### Ausgewählter Text

******

Ländliche Kommunen haben mit Abwanderung und Überalterung zu kämpfen – auch in Niederbayern. Sinkende Einwohnerzahlen, aber auch überhöhte Mieten haben oftmals Leerstände in der Ortsmitte zur Folge. Dies wiederum fördert deren Attraktivität keinesfalls, sondern strahlt eher Tristesse aus. Ein Teufelskreis?

Fest steht: Gelingt es, leerstehende Gebäude zu revitalisieren, hebt dies die Lebensqualität vor Ort. Doch gerade bei sanierungsbedürftigen Gebäuden ist eine Neubelegung mit viel Geld, Aufwand und zeitintensiver Planung verbunden. Eine attraktive Lösung – zumindest mittelfristig – kann in einer Zwischennutzung liegen. Mit kulturellen Inhalten befüllt, bietet sie nicht nur Kreativschaffenden Raum für ihre Ideen, sondern hat für Eigentümer und Immobiliengesellschaften auch imagesteigernde Wirkung und verschafft ihnen Zeit, die Sanierung in aller Ruhe anzugehen.

******

### Untersuchte Daten
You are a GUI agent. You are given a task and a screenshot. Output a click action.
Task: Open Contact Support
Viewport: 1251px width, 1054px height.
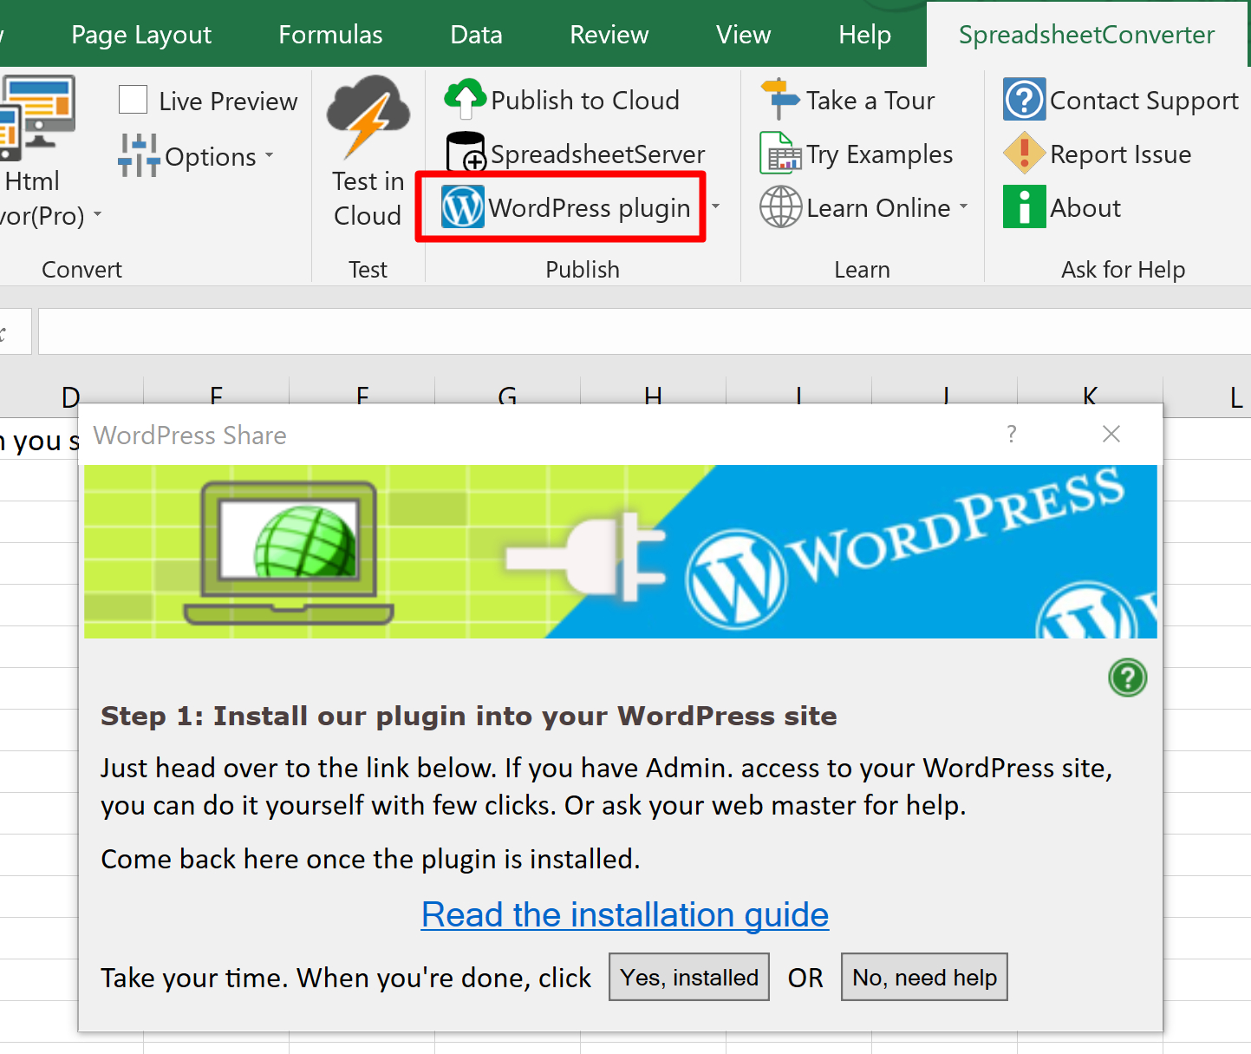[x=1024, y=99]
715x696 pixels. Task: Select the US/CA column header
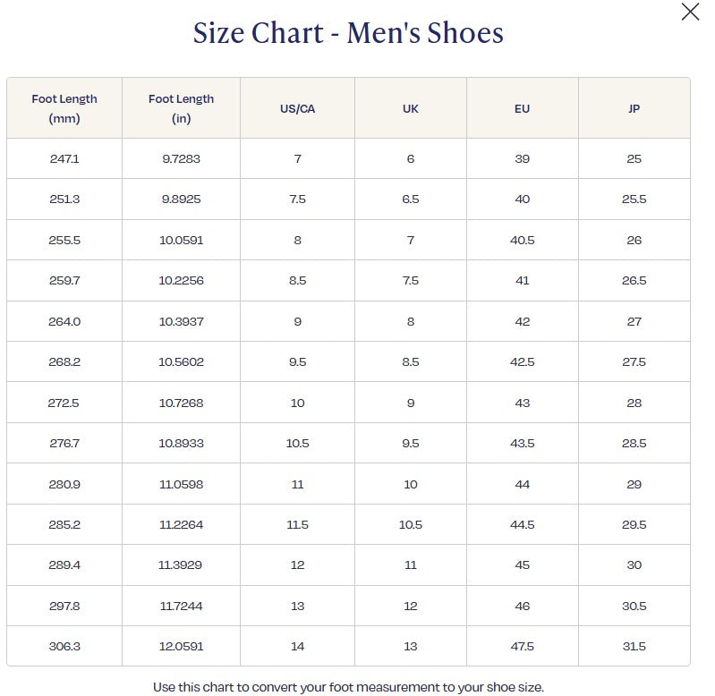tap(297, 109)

******

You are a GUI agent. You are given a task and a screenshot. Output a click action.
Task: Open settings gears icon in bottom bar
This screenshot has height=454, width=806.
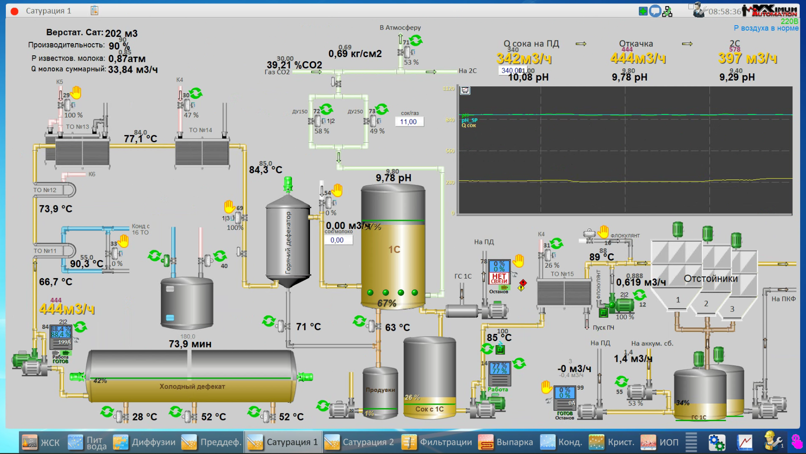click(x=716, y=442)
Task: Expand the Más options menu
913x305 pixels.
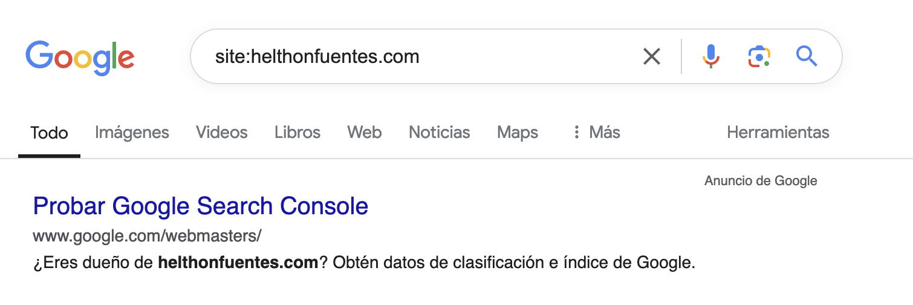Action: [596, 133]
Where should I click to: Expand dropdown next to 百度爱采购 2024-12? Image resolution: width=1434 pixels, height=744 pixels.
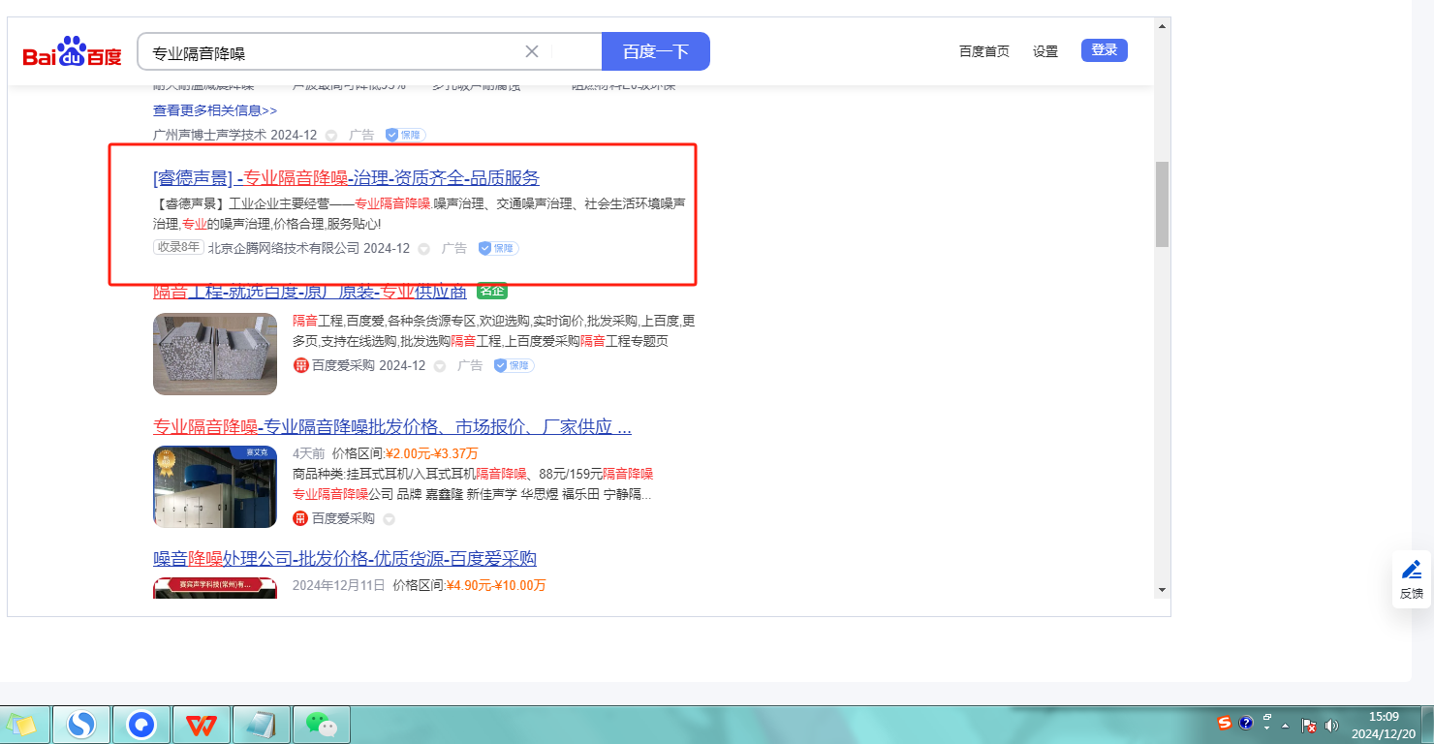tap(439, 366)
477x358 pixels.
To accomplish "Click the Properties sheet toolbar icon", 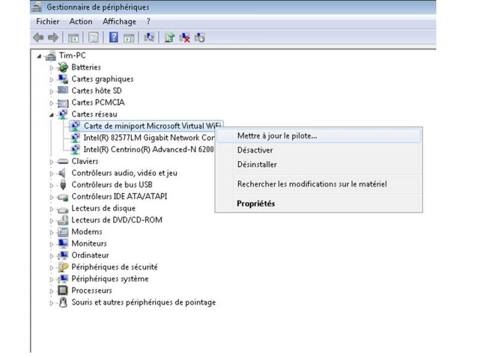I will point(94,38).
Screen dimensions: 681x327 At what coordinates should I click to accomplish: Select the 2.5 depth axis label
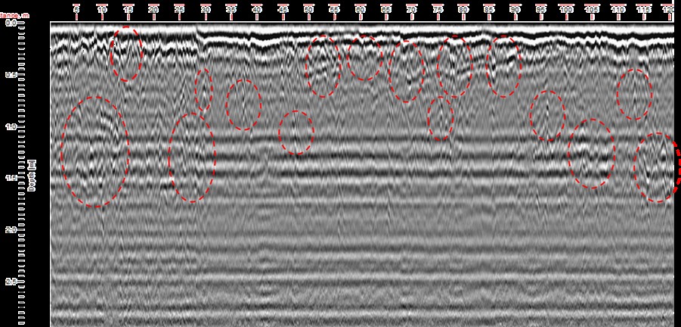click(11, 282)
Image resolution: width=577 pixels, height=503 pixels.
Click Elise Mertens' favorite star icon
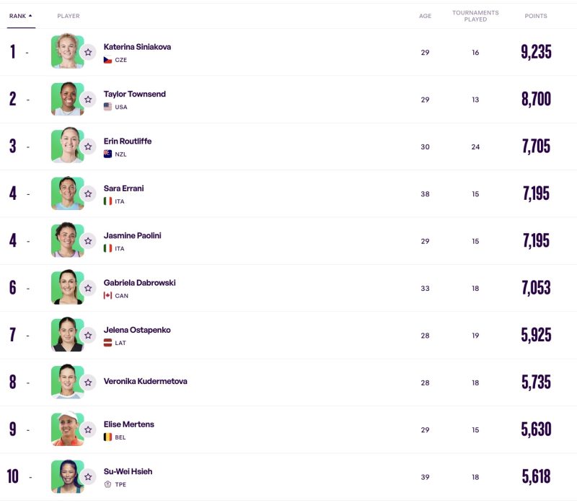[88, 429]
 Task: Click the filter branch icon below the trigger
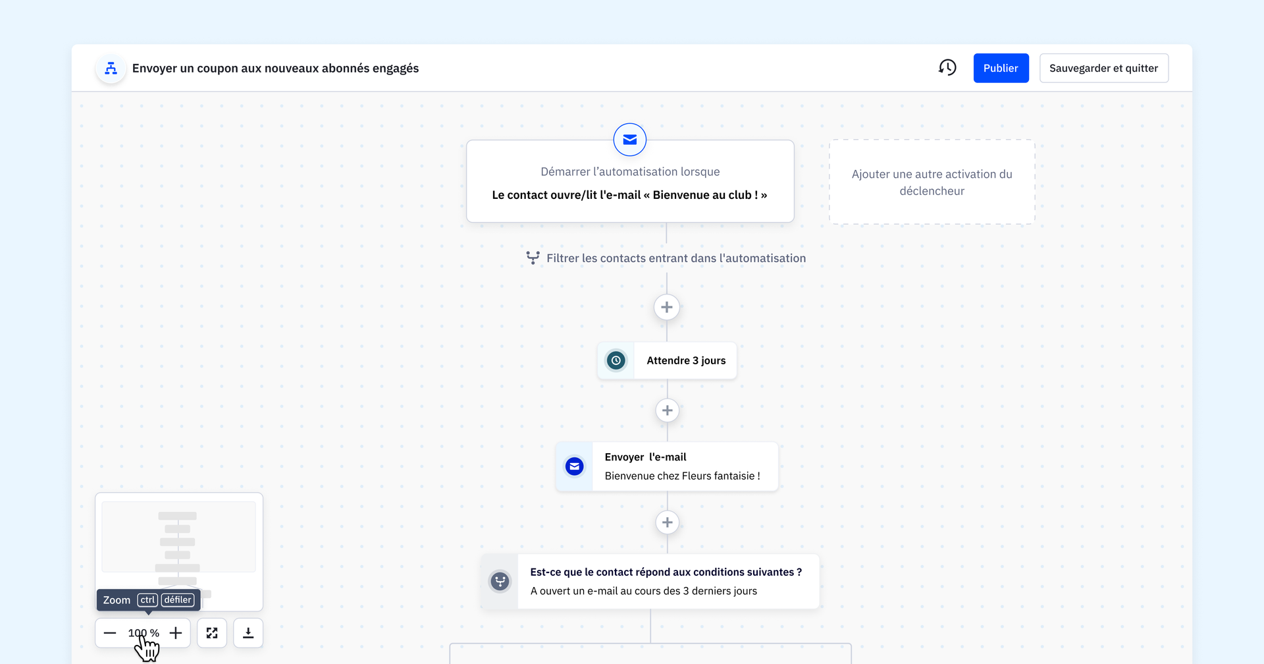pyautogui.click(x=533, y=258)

******

### Arbeitsaufträge
A. Was haben sinkende Einwohnerzahlen und überhöhte Mieten laut dem Text über Leerstände in ländlichen Kommunen oftmals zur Folge?
B. Setze den Text über Leerstände in ländlichen Kommunen nach seinem letzten Satz fort.

### Ergebnisse in Reihenfolge
A. Sie führen oftmals zu Leerständen in der Ortsmitte.

B.
Die temporäre Erscheinung fordert von den kreativen Nutzern, aus der befristeten Zeit so viel wie möglich herauszuholen. Dies hat durchaus positive Auswirkungen: Man improvisiert, öffnet sich für Vernetzungen, lässt auch Flüchtiges zu. So werden ehemalige Supermärkte und Fabrikräume zu Experimentierräumen. Die bei Zwischennutzungen üblichen geringen Mieten eröffnen die Möglichkeit, neue Ideen ohne großes finanzielles Risiko auszuprobieren.

Gelungene Beispiele aus der regionalen Praxis gibt es bereits: In Landshut wurde ein ehemaliger Norma-Supermarkt für einige Jahre zur Produzentengalerie. Ein Zusammenschluss bildender Künstler nutzte die Räumlichkeiten als Atelier und stellte sie zugleich als Ausstellungs- und Konzertraum zur Verfügung. Große Fensterflächen boten Einblick ins Geschehen und luden trotz des leicht maroden Charmes des Gebäudes ins Innere ein.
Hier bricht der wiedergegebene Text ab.